Presque une heure était passée. Du gaz corrosif s'échappait à l'endroit où l'équipe d'installation s'était posée sur Tokarga, qui n'était que ravins emplis de lave et terres rocheuses inhospitalières. Il me tardait que tous rentrent, qu'elle rentre. Évidemment, je ne pourrais pas la serrer dans mes bras de soulagement mais mon cœur serait apaisé d'entendre sa voix résonner dans les couloirs du vaisseau. L'agitation prit place sur la passerelle, je sortis de ma torpeur.
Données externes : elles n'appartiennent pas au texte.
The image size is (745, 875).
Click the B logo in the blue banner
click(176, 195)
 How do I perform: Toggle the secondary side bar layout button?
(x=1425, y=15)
- Ça ne vient pas du sol, c'est un animal. Ils ont atterri sur le dos d'un Mudo !
- Oh c'est pas vrai !
Yattaran quitta la passerelle au pas de course. J'avais quitté mon fauteuil, tendu à l'extrême. Un Mudo était une créature gigantesque s'apparentant à un serpent. Parfait caméléon, cette animal pouvait rester des mois dans la même position et se confondre avec la roche de son milieu de vie. Key avait atterri sur l'un d'eux par mégarde et l'animal se réveillait, probablement dérangé par l'installation de la bombe sur son dos. Le pont qu'il formait alors n'était plus qu'un danger mortel dans lequel Key, Yama ou encore Elsana, voire les trois, pouvaient perdre la vie en tombant dans le précipice qui se trouvait en dessous d'eux, calcinés par la lave. Sur les écrans, je vis que Yattaran avait quitté l'Arcadia à bord d'un petit vaisseau pour tenter de les sauver. Quand il réapparut avec seulement mon officier navigateur, mon cœur manqua un battement. Je quittai donc la passerelle au pas de course pour me rendre dans le grand hangar. J'enfilai mon masque pour me protéger du gaz et demandai l'ouverture de l'Arcadia. Immédiatement, le vent de Tokarga me fouetta le visage et fit claquer ma cape. Sans une hésitation, je sautai dans le vide pour atterrir plusieurs mètres plus bas sur le toit du vaisseau de l'équipe d'installation. Celui-ci était en équilibre précaire, coincé entre les parois rocheuses de la fosse. Il faisait une chaleur étouffante. Je m'approchai du bord et constatai avec soulagement qu'Elsana et Yama étaient toujours en vie, en situation périlleuse, mais en vie. Ils se retenaient tous les deux à la rembarde de l'immense bombe à oscillations dimensionnelles. Je sautai sur celle-ci, juste à temps pour rattraper la femme que j'aimais qui venait de perdre connaissance, sans doute parce que son masque ne la protégeait plus du gaz. Il avait pour autonomie une malheureuse petite heure. Je jetai un œil à Yama, il tiendrait le coup le temps que je ramène Elsana à l'intérieur, il me le confirma d'un vague hochement de tête. Je la posai sur le siège passager du petit vaisseau et retournai chercher Yama. Ils étaient à présent tous les deux saufs mais nous étions encore loin d'être sortis d'affaire. Il nous fallait à présent quitter le ravin ou nous y resterions tout les trois. J'appuyai fébrilement sur les boutons du tableau de bord. Des bips d'avertissement retentissaient dans tout l'habitacle.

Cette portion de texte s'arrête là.